Bloc - Notes

Par ALINE LAHOUD  
 

INCONSCIENCE ET CONSCIENCE

Les amnistiés de la drogue ne sont pas contents, ni les députés qui les représentent non plus. Ils protestent contre leurs droits spoliés, leur respectabilité mise en doute, leurs ambitions d’accéder aux plus hautes charges contestées.
Les amnistier collectivement, massivement et totalement n’était, semble-t-il à leurs yeux, qu’une simple mesure de justice qui leur était due. Mais vouloir les tenir à l’écart de la fonction publique est, par contre, un flagrant déni de justice et un viol grave des droits de l’homme. C’est du moins l’imparable logique dont nous a gratifié l’un des députés de Baalbeck-Hermel, dont je tairais le nom pour ménager la pudeur de ceux qui l’ont élu.
A entendre ce député, notre Etat est pourri jusqu’à la moelle et ses diri-geants génétiquement en dégénéres-cence, non pas pour avoir libéré 31.200 trafiquants de drogue d’un seul coup, non pas pour avoir accordé une absolution plénière et un quitus total à des monstres qui vendent la mort jusque dans les classes primaires et aux portes des universités, non pas pour avoir multiplié la délinquance dans ce pays par  31.200, non pas pour avoir pris le risque de nous replacer sur la liste noire internationale comme l’un des pays-paradis des narcotiques - liste dont nous avions eu toutes les peines du monde à en sortir - mais pour hésiter à restituer à cette classe d’assas-sins la plénitude de leurs droits civiques.
Qui dit mieux? D’après ce député, épris de justice, de sens moral et civique, il est scandaleux de refuser aux trafiquants de drogue - puisqu’ils sont amnistiés - le droit de postuler une fonction publique. Dans le ministère des Finances par exemple, dans la douane ou les FSI ou, mieux encore, dans la magistrature, à moins que ce ne soit dans l’Education nationale, les universités, les centres de formation pour jeunes. Et pourquoi pas dans l’Agriculture?

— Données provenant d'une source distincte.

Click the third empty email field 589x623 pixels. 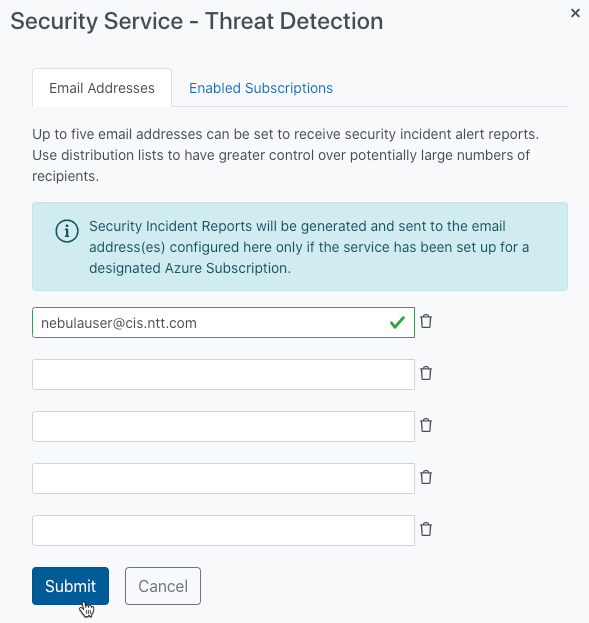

Vraiment, on aura tout entendu, tout vu, tout enduré, non pas seulement de la part du gouvernement, mais aussi d’un parlement-malgré-nous où les quelques consciences qui surnagent sont submergées par la masse rampante d’une majorité de zombies qui ignorent jusqu’à la moindre notion de décence. Un proverbe libanais dit: “Ceux qui ont eu honte sont morts”. Dans ce cas, que nos parlemen-taires se rassurent, ils sont partis pour devenir centenaires.
***

Cependant, l’horizon n’est pas, aussi sombre que celui qu’on entrevoit à travers les mal-élus de la place de l’Etoile. Surtout, quand cette lueur d’espoir est le fait d’un dignitaire religieux de haut rang, au raisonnement clair et percutant et qui n’a pas l’habitude de mâcher ses mots, ni de faire de la surenchère. Il s’agit de l’uléma cheikh Mohamed Hussein Fadlallah.

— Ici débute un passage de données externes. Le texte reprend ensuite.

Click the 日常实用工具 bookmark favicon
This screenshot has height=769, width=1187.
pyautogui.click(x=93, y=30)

L’affaire tourne autour du mariage civil. C’est une idée avancée par le président de la république qui a soulevé la tempête. Il faut dire que des projets de loi dans ce sens, ont été déposés sur le bureau du parlement, depuis l’avènement de l’indépendance. A chaque fois, ils ont été étouffés par des dignitaires religieux, toutes confessions confondues.
Il est étrange et pour le moins étonnant, de constater que l’entente entre les différentes communautés religieuses qui se côtoient dans ce pays ne se fasse qu’autour de négations: refus de voir, refus d’accepter, refus de discuter, refus même de penser. Refus qui peuvent, en l’occurrence, se résumer en un seul: refus de renoncer à leurs prérogatives et privilèges.

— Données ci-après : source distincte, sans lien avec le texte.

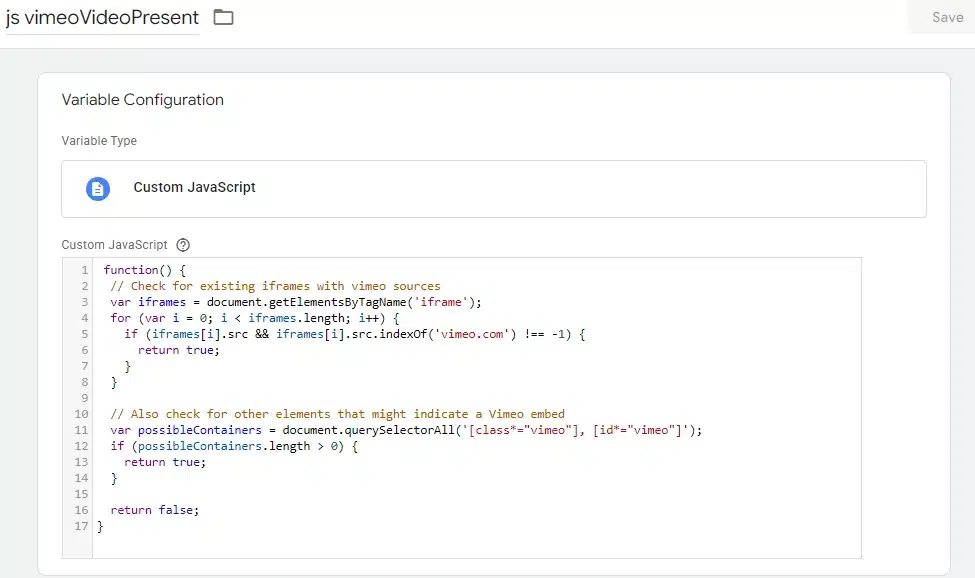Open the Custom JavaScript variable type selector
Screen dimensions: 975x578
(493, 188)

Et voici qu’un très haut dignitaire musulman, un uléma - et non des moindres - qui déclare que le mariage civil est “tolérable du point de vue de la charia”, d’autant plus que la présence d’un homme de religion n’est pas nécessaire et d’ajouter: “La laïcité peut très bien coexister avec la religion, comme c’est le cas dans les pays occidentaux. Nous trouvons, au contraire, que ces pays-là sont de loin préférables à d’autres qui se prétendent musulmans comme la Turquie. Car, dans ce pays la laïcité est contre la religion.”
Nous sommes loin des outrances entendues, l’autre soir, à la télévision, au cours d’un talk show. De telles outrances, outre qu’elles nous ramènent aux ténèbres du Moyen-Age, font assumer à la religion - qu’elle soit chrétienne ou musulmane - un obscurantisme dont, par définition, elle devrait être l’antithèse.
Mais combien de cheikh Fadlallah nous faut-il dans ce pays pour faire taire les innombrables voix discordantes?